Published in the Journal of International Agricultural and Extension Education in 2002, this study provides an overview of the introduction of the Farmer Field School (FFS) approach to Africa. Case study materials highlight some of the successes achieved and difficulties encountered in the expanding use of the approach. According to the authors, the FFS approach, pioneered to become a successful model of agricultural development in South and Southeast Asia during the 1970s and 1980s, is a participatory agricultural extension strategy weaving together elements of adult education, agroecology, and local organisational development. FFS is an alternative extension service approach to the more traditional, top-down "Training & Visit" approach. In Africa, the FFS approach has been introduced to Ghana (1995), then Mali (1997), and over a dozen countries in the subsequent years. This study reviews FFS efforts in Ghana and Mali and discusses key challenges facing extension programmes in Africa.

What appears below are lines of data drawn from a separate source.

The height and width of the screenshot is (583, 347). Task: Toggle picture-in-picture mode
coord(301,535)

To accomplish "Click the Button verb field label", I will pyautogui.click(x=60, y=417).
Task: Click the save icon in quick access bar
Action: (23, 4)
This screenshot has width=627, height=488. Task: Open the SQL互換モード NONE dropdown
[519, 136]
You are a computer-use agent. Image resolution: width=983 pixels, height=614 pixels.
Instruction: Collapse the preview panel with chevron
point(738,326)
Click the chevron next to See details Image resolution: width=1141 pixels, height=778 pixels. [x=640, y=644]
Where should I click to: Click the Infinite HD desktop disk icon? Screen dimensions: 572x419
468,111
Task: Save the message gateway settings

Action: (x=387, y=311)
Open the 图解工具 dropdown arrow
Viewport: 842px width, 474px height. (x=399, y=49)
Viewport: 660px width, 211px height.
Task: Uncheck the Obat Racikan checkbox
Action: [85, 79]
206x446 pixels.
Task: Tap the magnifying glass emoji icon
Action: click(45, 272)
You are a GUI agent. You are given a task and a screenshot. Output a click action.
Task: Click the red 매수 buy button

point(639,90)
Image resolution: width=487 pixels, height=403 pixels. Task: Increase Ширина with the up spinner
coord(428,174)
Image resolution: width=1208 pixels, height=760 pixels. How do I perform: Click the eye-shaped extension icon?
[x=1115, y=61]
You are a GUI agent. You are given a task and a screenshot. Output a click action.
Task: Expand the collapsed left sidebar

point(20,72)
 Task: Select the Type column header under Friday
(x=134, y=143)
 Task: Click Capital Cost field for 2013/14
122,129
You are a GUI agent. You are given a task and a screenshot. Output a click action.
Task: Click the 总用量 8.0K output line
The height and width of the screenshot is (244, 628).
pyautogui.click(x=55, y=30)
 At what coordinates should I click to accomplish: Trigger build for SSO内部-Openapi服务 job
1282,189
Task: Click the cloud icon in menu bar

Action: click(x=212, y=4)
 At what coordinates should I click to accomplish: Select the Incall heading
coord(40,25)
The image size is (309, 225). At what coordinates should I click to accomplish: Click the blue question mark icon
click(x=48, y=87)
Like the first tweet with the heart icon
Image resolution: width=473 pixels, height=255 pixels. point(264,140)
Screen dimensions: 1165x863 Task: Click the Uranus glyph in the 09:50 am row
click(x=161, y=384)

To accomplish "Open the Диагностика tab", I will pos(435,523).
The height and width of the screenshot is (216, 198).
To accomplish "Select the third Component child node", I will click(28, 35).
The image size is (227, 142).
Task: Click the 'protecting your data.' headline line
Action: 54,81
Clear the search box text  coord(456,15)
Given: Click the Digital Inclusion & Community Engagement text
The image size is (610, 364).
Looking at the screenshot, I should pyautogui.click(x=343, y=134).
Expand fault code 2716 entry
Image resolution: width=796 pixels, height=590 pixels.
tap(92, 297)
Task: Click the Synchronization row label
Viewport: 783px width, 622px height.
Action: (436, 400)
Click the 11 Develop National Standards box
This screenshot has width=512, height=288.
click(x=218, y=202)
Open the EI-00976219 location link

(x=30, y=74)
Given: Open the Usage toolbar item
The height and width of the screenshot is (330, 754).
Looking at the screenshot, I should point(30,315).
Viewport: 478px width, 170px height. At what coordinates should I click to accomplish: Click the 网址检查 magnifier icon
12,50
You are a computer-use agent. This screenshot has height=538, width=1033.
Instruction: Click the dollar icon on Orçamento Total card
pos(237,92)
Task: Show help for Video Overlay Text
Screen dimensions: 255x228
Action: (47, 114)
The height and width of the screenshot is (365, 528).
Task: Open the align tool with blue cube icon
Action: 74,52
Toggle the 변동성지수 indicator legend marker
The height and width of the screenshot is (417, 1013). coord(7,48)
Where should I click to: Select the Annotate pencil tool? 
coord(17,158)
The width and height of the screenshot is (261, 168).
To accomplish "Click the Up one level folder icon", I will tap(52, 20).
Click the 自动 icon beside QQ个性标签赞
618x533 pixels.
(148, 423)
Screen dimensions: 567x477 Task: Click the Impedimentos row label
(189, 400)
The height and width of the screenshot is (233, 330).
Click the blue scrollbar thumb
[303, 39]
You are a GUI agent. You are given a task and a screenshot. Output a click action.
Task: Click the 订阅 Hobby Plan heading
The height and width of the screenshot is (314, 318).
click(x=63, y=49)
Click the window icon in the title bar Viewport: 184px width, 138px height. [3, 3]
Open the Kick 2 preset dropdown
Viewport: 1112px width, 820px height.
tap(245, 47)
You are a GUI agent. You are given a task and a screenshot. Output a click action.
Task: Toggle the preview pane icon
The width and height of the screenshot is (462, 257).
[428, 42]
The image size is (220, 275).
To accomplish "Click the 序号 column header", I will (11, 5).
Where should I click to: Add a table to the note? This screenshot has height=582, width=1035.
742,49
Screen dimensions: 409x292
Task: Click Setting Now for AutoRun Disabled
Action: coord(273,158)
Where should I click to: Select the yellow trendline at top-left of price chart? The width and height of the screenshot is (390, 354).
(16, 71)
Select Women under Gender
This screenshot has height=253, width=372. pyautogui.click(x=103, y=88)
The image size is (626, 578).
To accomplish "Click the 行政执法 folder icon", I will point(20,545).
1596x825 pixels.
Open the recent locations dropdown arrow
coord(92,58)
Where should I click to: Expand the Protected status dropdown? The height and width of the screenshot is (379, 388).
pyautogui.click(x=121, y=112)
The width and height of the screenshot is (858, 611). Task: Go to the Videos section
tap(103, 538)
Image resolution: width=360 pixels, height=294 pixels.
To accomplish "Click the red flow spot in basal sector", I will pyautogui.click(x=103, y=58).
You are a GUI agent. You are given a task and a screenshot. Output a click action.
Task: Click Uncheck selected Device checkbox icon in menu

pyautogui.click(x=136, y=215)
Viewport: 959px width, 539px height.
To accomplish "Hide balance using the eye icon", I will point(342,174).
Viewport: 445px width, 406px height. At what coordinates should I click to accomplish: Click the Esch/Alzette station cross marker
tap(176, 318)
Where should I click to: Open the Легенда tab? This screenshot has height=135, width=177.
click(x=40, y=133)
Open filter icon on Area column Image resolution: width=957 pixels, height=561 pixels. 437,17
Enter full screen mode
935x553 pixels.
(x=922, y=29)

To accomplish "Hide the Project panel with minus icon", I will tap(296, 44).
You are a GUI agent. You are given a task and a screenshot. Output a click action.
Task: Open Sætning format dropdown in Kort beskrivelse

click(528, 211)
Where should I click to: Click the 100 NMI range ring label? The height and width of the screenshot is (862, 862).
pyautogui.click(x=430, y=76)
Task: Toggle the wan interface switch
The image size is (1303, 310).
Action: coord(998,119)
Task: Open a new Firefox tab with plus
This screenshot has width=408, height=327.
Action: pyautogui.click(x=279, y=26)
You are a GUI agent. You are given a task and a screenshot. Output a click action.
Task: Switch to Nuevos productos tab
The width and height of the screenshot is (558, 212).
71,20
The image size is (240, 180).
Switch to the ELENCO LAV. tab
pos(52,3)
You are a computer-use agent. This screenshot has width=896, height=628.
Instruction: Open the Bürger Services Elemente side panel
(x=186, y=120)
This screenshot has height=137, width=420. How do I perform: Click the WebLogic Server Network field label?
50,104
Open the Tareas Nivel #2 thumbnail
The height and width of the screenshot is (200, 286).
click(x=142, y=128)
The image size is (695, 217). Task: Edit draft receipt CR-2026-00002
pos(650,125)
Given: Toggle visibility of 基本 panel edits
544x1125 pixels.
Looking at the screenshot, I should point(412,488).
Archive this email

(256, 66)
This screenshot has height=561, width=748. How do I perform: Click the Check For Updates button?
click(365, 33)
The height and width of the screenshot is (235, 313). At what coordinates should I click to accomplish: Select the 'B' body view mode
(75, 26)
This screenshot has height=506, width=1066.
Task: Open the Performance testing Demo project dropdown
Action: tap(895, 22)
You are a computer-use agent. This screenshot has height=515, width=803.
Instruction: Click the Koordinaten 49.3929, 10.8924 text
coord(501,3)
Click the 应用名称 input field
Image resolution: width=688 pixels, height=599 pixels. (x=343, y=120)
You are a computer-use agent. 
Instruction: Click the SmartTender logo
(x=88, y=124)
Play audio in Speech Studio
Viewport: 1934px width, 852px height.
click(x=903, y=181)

Communication is an integral component of the FFS approach. Farmers who are trained in FFS are expected to become local change agents by initiating farmer-to-farmer transmission of information and farming techniques to accelerate the diffusion of new ideas. In addition, communication between FFS farmers is a site of experiments where new local farming technologies and knowledge can be potentially generated. The present study discusses in detail the role of communication in FFS.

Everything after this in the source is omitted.